Solved – Does it make sense to use `logit` or `softplus` loss for binary classification problem

classificationcross entropyloss-functionsneural networkssigmoid-curve

With $z$ is the logit, $p \in \{1, 0\}$ is the class. Usually binary classification problem use sigmoid and cross-entropy to compute loss:
$$\mathcal{L_1} = – \sum{p \log \sigma(z) + (1-p) \log (1-\sigma(z))}$$

Now suppose we scaled $y = 2p – 1 \in \{1, -1\}$.

Can we just directly push logit up when class is 1 and down when class is -1 with this loss?
$$\mathcal{L_2} = – \sum{y z}$$

I have seen some code use softplus like this:
$$\mathcal{L_3} = \sum{\log(1 + e^{-y z})}$$

Does it make sense to use these "simpler" losses? Is there any mathematical reasons against using them?

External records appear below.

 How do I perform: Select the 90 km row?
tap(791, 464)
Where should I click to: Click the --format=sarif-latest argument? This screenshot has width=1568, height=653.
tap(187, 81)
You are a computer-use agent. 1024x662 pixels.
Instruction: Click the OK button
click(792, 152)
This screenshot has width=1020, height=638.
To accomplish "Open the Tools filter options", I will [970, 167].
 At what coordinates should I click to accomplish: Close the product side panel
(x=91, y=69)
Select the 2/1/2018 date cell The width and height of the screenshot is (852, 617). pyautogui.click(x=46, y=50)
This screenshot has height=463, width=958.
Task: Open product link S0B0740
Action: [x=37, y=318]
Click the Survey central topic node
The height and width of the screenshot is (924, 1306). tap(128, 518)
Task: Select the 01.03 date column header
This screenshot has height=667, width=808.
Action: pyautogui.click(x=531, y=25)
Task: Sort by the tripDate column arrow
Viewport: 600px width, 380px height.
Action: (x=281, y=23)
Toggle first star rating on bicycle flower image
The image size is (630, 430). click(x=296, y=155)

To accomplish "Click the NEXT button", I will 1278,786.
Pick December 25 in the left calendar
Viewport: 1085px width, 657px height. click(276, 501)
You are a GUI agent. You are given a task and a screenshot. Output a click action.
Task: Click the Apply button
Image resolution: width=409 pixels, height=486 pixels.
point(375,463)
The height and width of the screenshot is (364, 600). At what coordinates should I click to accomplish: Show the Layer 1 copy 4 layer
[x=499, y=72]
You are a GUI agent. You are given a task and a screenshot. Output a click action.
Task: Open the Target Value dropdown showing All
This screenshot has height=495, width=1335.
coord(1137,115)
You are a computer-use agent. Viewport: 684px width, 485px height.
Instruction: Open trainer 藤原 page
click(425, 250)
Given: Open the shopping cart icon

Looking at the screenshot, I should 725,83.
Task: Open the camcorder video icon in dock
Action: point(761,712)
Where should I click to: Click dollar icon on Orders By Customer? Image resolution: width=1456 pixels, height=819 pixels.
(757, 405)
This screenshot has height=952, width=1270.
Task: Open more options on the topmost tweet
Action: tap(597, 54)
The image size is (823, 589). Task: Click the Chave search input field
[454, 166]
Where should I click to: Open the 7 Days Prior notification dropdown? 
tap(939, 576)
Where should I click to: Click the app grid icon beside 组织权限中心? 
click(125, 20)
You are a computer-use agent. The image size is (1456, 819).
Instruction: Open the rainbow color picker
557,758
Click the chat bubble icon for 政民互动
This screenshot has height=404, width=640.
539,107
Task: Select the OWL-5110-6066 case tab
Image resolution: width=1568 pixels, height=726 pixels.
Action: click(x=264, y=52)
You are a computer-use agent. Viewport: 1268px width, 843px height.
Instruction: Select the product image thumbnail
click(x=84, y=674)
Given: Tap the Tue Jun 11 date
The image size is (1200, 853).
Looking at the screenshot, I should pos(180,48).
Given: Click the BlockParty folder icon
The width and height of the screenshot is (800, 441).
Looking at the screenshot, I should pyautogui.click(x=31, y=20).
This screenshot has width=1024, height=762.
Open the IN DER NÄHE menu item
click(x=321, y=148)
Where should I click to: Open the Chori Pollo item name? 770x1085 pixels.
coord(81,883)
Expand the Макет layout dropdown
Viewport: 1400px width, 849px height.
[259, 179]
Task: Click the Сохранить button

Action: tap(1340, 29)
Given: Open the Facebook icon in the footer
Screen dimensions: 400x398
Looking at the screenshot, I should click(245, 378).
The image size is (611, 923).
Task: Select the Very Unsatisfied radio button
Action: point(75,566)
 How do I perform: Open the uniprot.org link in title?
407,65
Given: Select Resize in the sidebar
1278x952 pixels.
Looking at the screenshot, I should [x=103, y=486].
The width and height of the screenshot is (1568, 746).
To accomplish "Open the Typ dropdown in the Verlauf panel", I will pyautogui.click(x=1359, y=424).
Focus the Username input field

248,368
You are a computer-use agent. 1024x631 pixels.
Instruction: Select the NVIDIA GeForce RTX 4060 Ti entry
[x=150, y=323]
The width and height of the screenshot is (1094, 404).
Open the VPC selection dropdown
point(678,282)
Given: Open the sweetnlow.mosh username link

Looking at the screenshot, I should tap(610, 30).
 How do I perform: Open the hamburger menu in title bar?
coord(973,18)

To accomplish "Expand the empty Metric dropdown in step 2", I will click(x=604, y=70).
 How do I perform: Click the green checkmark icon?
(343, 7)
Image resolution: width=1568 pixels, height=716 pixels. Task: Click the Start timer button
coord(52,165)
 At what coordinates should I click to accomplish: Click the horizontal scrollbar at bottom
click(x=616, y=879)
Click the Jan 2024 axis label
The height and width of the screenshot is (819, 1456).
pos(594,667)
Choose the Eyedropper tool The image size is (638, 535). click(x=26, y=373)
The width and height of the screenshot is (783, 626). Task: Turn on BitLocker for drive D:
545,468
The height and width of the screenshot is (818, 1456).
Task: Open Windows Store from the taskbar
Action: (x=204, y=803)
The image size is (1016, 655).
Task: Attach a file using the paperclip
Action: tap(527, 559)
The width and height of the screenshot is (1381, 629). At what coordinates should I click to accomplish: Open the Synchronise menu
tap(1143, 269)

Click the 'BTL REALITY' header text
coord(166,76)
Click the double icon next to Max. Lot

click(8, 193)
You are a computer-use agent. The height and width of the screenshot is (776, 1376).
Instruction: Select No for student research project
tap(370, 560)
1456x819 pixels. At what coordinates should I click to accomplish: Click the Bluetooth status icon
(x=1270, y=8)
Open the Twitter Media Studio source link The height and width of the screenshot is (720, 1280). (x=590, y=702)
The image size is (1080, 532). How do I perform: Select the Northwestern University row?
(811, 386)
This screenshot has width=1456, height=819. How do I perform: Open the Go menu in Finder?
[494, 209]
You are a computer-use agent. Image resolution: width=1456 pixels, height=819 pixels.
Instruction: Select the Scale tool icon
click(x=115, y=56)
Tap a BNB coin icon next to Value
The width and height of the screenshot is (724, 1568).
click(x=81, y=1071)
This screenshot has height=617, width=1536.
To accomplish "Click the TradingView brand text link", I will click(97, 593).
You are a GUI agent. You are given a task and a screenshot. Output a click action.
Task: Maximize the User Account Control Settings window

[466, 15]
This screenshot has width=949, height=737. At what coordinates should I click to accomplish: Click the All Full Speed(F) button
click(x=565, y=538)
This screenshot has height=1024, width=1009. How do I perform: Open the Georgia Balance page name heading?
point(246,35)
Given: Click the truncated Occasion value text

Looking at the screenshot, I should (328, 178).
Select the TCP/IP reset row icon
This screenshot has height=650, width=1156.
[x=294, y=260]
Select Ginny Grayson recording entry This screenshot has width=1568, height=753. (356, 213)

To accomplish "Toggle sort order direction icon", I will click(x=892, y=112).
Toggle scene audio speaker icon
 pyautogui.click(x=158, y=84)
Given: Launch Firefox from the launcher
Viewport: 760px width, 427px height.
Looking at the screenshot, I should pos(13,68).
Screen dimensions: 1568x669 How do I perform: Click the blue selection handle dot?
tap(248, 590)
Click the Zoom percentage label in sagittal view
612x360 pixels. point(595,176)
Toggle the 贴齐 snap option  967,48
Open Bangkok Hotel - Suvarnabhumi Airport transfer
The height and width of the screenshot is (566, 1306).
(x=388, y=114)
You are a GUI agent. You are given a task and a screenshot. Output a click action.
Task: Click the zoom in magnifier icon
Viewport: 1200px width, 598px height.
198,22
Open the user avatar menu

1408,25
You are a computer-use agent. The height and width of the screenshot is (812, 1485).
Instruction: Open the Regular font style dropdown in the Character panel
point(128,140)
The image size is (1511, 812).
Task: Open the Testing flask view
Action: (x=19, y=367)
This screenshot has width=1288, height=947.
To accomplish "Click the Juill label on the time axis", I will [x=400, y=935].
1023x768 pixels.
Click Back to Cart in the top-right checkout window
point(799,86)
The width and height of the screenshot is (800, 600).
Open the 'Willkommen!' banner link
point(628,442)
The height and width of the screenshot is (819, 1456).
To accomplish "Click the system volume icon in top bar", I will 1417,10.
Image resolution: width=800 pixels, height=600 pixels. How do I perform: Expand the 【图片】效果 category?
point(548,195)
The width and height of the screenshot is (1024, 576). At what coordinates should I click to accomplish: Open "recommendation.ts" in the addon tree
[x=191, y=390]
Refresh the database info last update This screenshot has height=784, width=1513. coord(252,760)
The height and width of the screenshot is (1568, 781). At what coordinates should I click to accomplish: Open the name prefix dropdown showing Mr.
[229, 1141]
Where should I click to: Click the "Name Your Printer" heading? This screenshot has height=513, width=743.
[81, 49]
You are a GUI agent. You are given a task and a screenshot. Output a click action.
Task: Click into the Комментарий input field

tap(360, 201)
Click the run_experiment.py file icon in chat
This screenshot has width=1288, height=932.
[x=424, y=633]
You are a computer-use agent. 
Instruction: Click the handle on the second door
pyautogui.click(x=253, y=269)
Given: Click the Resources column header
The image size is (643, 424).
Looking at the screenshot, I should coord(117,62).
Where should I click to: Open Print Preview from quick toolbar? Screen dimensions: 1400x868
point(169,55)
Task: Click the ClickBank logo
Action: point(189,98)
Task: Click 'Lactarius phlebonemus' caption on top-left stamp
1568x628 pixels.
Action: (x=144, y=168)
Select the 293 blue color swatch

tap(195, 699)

Could you point me to any source (paper, book, blog…) using these "simpler" losses?

Best Answer

The loss function measures some "goodness" or "fitness" of the model to the data. Moreover, in the context of optimization by gradient descent, the loss function must provide gradient information for the optimizer. The gradients must also be stable and informative, that is, they are not exploding, vanishing, or saturating.

From a statistical learning point of view, loss function could be built by the principle of maximum likelihood estimation (MLE), resulting in negative log-likelihood loss (NLL), which is equivalent to cross-entropy loss. The specific form of the loss function depends on the modeling of the predicted probability. For classification, the probability is modeled by sigmoid function, resulting in the form $\mathcal{L_1} $.

Directly pushing logits up and down with an unbounded loss function like $\mathcal{L_2} $ is bad, because there is no stopping threshold in optimizing, a right prediction still affects the loss the same way as a wrong prediction. On contrary, in the softplus loss $\mathcal{L_3} $, already right predictions will contribute less to the loss compared to wrong predictions.

$\mathcal{L_3} $ is actually equivalent to $\mathcal{L_1} $. The first hint is their gradients regarding the score are the same, thus their optimization dynamics are the same. In fact, one can expand their formulas and derive one from another.